014 「回転」 ”The Innocents” (1961年 英) ジャック・クレイトン




 「回転」“The Innocents”(1961年 英)です。ご存知ヘンリー・ジェイムズの「ねじの回転」が原作。監督はジャック・クレイトン、脚本はウィリアム・アーチボルドとトルーマン・カポーティ、音楽にジョルジュ・オーリック。出演は家庭教師役にデボラ・カー、子役がマイルスにマーティン・スティーヴンス、フローラにパメラ・フランクリン。

 

 19世紀半ば、家庭教師として雇われたミス・ギデンスは田舎の屋敷に住み込んで、兄妹の世話をすることになります。ところが、屋敷で生活して行くうち、ギデンスは屋上にいるはずのない男の姿を見たり、遠くからこちらを眺める黒衣の若い女性の姿を見たりするようになります。ギデンスは屋敷のことを調べると、自分の前任者のミス・ジェスルが悲惨な最期を遂げたことを知ります。前任の家庭教師とその愛人だった男の幽霊は、ふたりの兄妹に取り憑いているらしく、ギデンスは子供たちを救おうとするのですが・・・。

 

 広大な屋敷はゴシック・ロマンス(ゴシック・ロマンなんて言っちゃダメですよ)の道具立て。主人公は女性で、もともとの住人ではなく、外部からやって来る・・・こうした設定もゴシック・ロマンスの常道をなぞっています。幽霊屋敷ものの「たたり」もそうでしたよね。ついでに言っておくと、身分(階級)も低いので、ほかの登場人物からは見下されます―上の画像でも、家庭教師がそうした立場にあることがあらわされていますよね。

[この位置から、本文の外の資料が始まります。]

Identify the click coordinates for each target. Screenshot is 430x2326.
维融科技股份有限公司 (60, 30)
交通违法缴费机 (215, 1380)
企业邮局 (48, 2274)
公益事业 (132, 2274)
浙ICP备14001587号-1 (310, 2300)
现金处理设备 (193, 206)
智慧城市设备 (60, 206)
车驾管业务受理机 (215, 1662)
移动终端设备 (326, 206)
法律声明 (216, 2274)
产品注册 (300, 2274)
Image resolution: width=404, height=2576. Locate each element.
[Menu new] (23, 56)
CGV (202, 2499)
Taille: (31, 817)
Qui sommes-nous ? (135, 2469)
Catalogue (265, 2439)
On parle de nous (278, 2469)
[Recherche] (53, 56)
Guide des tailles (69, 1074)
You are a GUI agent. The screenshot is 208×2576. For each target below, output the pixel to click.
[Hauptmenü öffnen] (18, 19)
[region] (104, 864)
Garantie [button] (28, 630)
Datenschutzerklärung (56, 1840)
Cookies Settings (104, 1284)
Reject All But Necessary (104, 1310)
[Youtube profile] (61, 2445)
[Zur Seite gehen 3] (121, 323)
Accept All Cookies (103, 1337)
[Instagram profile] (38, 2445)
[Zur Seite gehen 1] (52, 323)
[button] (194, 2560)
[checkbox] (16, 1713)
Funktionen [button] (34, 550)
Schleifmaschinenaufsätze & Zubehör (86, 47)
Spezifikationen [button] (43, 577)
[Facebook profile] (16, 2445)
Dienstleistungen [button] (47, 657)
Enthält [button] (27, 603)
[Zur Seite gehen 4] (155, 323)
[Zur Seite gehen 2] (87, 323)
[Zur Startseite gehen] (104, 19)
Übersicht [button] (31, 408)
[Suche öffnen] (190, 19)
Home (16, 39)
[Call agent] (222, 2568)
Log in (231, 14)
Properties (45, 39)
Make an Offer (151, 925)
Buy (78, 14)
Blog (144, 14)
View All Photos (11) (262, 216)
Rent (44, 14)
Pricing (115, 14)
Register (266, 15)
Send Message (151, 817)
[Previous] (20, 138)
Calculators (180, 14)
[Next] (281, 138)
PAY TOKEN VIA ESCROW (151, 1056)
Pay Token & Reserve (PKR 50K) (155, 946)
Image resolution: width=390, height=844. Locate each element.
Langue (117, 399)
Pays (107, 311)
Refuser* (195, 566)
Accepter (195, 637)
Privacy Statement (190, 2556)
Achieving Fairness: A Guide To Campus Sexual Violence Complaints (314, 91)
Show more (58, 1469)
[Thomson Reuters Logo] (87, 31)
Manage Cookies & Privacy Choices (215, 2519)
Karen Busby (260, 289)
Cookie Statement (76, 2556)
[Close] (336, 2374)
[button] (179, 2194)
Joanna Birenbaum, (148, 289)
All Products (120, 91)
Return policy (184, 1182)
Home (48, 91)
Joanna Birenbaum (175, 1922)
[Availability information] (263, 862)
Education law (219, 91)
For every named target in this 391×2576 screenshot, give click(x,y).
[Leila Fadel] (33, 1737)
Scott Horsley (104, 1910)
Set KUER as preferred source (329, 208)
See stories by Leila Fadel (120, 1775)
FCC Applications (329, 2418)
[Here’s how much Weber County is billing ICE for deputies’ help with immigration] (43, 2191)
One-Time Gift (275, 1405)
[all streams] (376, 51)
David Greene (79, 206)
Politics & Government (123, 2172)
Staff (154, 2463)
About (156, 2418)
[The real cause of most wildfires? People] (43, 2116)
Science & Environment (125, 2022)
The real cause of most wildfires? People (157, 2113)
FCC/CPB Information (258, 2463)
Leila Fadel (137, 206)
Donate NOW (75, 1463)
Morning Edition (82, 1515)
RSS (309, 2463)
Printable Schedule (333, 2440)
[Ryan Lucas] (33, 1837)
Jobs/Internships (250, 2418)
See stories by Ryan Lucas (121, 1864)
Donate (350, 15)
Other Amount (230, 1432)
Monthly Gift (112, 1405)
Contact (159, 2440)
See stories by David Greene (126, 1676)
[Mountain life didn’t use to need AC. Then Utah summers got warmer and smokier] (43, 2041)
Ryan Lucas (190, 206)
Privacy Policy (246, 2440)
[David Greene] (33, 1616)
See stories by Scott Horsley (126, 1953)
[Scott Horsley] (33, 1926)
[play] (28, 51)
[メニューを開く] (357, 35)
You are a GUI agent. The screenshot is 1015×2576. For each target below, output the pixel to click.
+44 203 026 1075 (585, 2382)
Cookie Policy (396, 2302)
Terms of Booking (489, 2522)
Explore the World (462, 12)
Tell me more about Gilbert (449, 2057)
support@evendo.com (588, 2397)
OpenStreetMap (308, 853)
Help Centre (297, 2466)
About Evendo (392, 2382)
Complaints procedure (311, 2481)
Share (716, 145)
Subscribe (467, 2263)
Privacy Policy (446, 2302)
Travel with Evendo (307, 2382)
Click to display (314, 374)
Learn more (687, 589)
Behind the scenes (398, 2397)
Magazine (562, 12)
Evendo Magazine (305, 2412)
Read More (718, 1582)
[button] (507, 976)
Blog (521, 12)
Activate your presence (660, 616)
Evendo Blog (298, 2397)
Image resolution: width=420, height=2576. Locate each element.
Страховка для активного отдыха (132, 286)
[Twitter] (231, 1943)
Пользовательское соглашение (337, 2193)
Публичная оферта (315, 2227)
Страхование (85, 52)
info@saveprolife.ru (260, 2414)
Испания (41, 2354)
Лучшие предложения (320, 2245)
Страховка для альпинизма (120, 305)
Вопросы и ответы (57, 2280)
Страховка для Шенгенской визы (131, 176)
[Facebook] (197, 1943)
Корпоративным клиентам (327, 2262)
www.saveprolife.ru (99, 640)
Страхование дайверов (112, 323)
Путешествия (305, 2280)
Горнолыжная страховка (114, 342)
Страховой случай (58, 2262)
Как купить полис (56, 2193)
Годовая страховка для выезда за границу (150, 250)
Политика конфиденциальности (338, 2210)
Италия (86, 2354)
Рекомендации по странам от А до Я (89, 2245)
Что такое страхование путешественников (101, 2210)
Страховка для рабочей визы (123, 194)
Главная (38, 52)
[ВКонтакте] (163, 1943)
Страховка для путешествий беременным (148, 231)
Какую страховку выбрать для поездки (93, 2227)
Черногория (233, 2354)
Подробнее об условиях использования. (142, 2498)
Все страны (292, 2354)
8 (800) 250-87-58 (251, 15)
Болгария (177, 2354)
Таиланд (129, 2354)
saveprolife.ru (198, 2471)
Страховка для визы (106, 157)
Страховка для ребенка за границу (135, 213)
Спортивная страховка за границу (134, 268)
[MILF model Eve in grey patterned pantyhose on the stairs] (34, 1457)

 はじめに申し上げておきたいのは、映画としてたいへん上質であること。モノクロ映像も美しく、光や影の扱い、その陰影感は卓越したもの。さらに、そこに映し出されたものは必要十分に意味深く見えて、撮影技法に関しては、まったく申し分のない出来です。ただし・・・


 

 「ねじの回転」といえば近代以降の怪奇小説を語るときには、必ずその名が出てくる名作の映画化です。細部に関しては、若干の変更はあるものの原作にはほぼ忠実、DVDのケース裏にも「原作の精神に忠実」と書いてあります。でもね、映像で観てしまうと、肝心のところが、やはり・・・幽霊のことなんですけどね、見えすぎちゃうというか・・・もちろん映してしまえば見えるに決まっているんですが、つまり、「曖昧」ではなくなってしまうんです。いや、顔の表情なんかはわからない程度に、上手い具合に映してはいるんですが、これを家庭教師の妄想であると解釈する根拠は感じにくいんですね。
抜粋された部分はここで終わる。